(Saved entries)
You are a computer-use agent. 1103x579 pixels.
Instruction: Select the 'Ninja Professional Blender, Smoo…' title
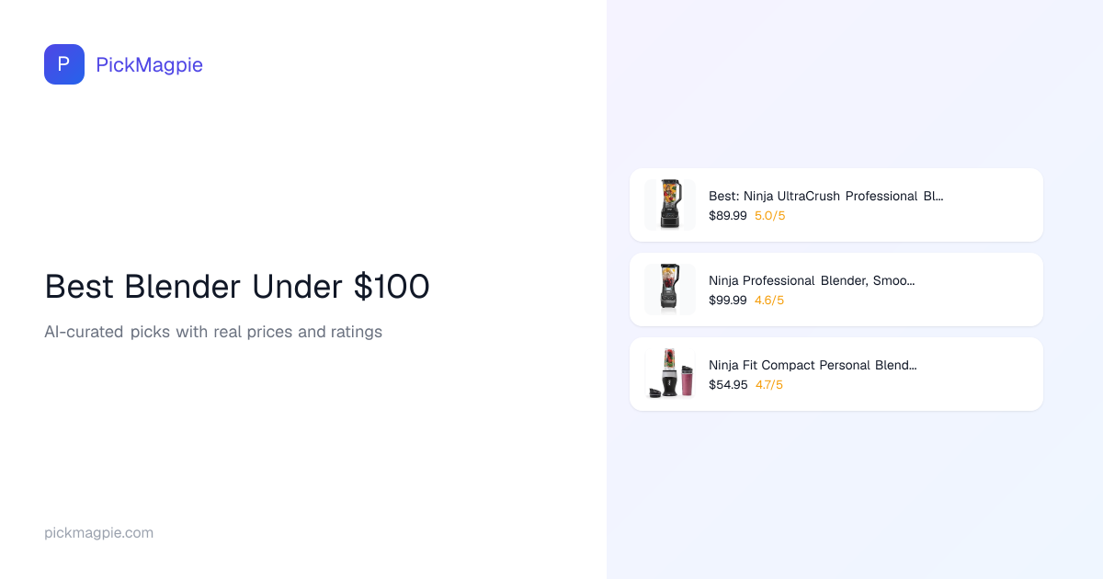pos(812,280)
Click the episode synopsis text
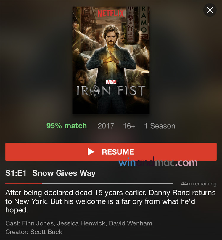The height and width of the screenshot is (240, 222). pyautogui.click(x=110, y=201)
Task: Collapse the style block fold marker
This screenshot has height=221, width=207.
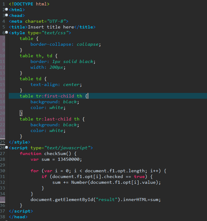Action: pos(6,32)
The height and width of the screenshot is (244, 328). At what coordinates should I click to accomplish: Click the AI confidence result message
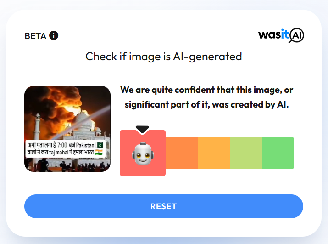point(207,97)
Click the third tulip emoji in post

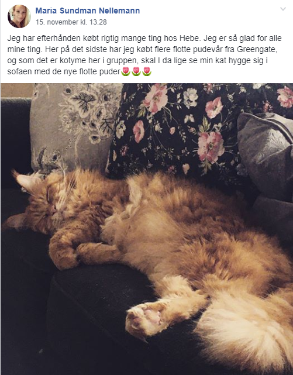click(147, 71)
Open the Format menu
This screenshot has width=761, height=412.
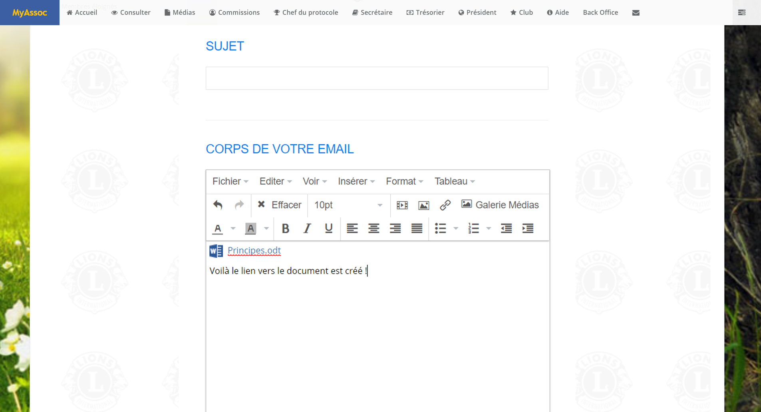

» EXERCISE DESCRIPTION: From the records above, copy exactly the stretch from the line holding "Task: Collapse the style block fold marker" through the line holding "Open the Format menu", both ends included, without the pictures.

» REPLY:
Task: Collapse the style block fold marker
This screenshot has height=221, width=207.
Action: pos(6,32)
The height and width of the screenshot is (244, 328). At what coordinates should I click to accomplish: Click the AI confidence result message
point(207,97)
Click the third tulip emoji in post

click(147, 71)
Open the Format menu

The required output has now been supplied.